Material for this exercise:
BEGIN

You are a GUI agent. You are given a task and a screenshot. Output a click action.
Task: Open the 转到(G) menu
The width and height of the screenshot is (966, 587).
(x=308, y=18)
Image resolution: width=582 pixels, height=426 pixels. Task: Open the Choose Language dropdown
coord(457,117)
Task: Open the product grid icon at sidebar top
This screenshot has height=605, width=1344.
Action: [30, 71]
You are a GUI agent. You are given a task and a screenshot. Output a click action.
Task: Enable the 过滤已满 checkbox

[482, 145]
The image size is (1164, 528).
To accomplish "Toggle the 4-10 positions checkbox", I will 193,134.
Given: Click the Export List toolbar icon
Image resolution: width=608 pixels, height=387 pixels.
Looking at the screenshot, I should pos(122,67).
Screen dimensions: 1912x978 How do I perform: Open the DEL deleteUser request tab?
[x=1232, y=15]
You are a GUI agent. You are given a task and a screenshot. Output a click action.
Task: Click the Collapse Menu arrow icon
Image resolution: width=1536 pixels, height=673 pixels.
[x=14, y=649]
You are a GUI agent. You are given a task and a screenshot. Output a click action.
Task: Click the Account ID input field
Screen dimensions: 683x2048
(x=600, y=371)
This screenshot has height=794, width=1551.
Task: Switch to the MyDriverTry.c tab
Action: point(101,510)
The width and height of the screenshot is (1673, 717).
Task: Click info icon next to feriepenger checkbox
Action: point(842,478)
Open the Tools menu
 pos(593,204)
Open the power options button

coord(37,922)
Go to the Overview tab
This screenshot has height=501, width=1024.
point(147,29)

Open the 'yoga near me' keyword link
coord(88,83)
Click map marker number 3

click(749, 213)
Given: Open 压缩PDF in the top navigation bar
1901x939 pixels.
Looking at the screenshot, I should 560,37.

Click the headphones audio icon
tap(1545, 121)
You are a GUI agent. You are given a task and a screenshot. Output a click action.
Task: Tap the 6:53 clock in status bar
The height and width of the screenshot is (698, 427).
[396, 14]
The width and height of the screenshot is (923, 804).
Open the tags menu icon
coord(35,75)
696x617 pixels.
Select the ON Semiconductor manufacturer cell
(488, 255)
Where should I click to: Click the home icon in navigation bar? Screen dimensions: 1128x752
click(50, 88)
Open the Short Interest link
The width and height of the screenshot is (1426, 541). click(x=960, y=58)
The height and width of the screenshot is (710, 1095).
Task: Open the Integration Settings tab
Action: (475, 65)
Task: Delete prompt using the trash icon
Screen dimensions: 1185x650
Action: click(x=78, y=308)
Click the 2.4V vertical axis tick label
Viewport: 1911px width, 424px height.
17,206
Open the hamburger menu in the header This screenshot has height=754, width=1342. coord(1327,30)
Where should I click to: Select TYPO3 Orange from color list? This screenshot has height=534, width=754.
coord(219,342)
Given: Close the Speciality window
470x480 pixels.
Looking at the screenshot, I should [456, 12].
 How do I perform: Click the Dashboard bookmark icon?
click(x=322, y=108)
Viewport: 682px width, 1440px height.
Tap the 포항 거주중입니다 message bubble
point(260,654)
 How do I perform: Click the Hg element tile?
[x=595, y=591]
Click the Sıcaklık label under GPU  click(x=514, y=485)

END

Print every line you see above, exactly as written.

You are a GUI agent. You are given a task and a screenshot. Output a click action.
Task: Open the 转到(G) menu
The width and height of the screenshot is (966, 587).
(x=308, y=18)
Image resolution: width=582 pixels, height=426 pixels. Task: Open the Choose Language dropdown
coord(457,117)
Task: Open the product grid icon at sidebar top
This screenshot has height=605, width=1344.
Action: [30, 71]
You are a GUI agent. You are given a task and a screenshot. Output a click action.
Task: Enable the 过滤已满 checkbox

[482, 145]
The image size is (1164, 528).
To accomplish "Toggle the 4-10 positions checkbox", I will 193,134.
Given: Click the Export List toolbar icon
Image resolution: width=608 pixels, height=387 pixels.
Looking at the screenshot, I should pos(122,67).
Screen dimensions: 1912x978 How do I perform: Open the DEL deleteUser request tab?
[x=1232, y=15]
You are a GUI agent. You are given a task and a screenshot. Output a click action.
Task: Click the Collapse Menu arrow icon
Image resolution: width=1536 pixels, height=673 pixels.
[x=14, y=649]
You are a GUI agent. You are given a task and a screenshot. Output a click action.
Task: Click the Account ID input field
Screen dimensions: 683x2048
(x=600, y=371)
This screenshot has height=794, width=1551.
Task: Switch to the MyDriverTry.c tab
Action: point(101,510)
The width and height of the screenshot is (1673, 717).
Task: Click info icon next to feriepenger checkbox
Action: point(842,478)
Open the Tools menu
 pos(593,204)
Open the power options button

coord(37,922)
Go to the Overview tab
This screenshot has height=501, width=1024.
point(147,29)

Open the 'yoga near me' keyword link
coord(88,83)
Click map marker number 3

click(749, 213)
Given: Open 压缩PDF in the top navigation bar
1901x939 pixels.
Looking at the screenshot, I should 560,37.

Click the headphones audio icon
tap(1545, 121)
You are a GUI agent. You are given a task and a screenshot. Output a click action.
Task: Tap the 6:53 clock in status bar
The height and width of the screenshot is (698, 427).
[396, 14]
The width and height of the screenshot is (923, 804).
Open the tags menu icon
coord(35,75)
696x617 pixels.
Select the ON Semiconductor manufacturer cell
(488, 255)
Where should I click to: Click the home icon in navigation bar? Screen dimensions: 1128x752
click(50, 88)
Open the Short Interest link
The width and height of the screenshot is (1426, 541). click(x=960, y=58)
The height and width of the screenshot is (710, 1095).
Task: Open the Integration Settings tab
Action: (475, 65)
Task: Delete prompt using the trash icon
Screen dimensions: 1185x650
Action: click(x=78, y=308)
Click the 2.4V vertical axis tick label
Viewport: 1911px width, 424px height.
17,206
Open the hamburger menu in the header This screenshot has height=754, width=1342. coord(1327,30)
Where should I click to: Select TYPO3 Orange from color list? This screenshot has height=534, width=754.
coord(219,342)
Given: Close the Speciality window
470x480 pixels.
Looking at the screenshot, I should [456, 12].
 How do I perform: Click the Dashboard bookmark icon?
click(x=322, y=108)
Viewport: 682px width, 1440px height.
Tap the 포항 거주중입니다 message bubble
point(260,654)
 How do I perform: Click the Hg element tile?
[x=595, y=591]
Click the Sıcaklık label under GPU  click(x=514, y=485)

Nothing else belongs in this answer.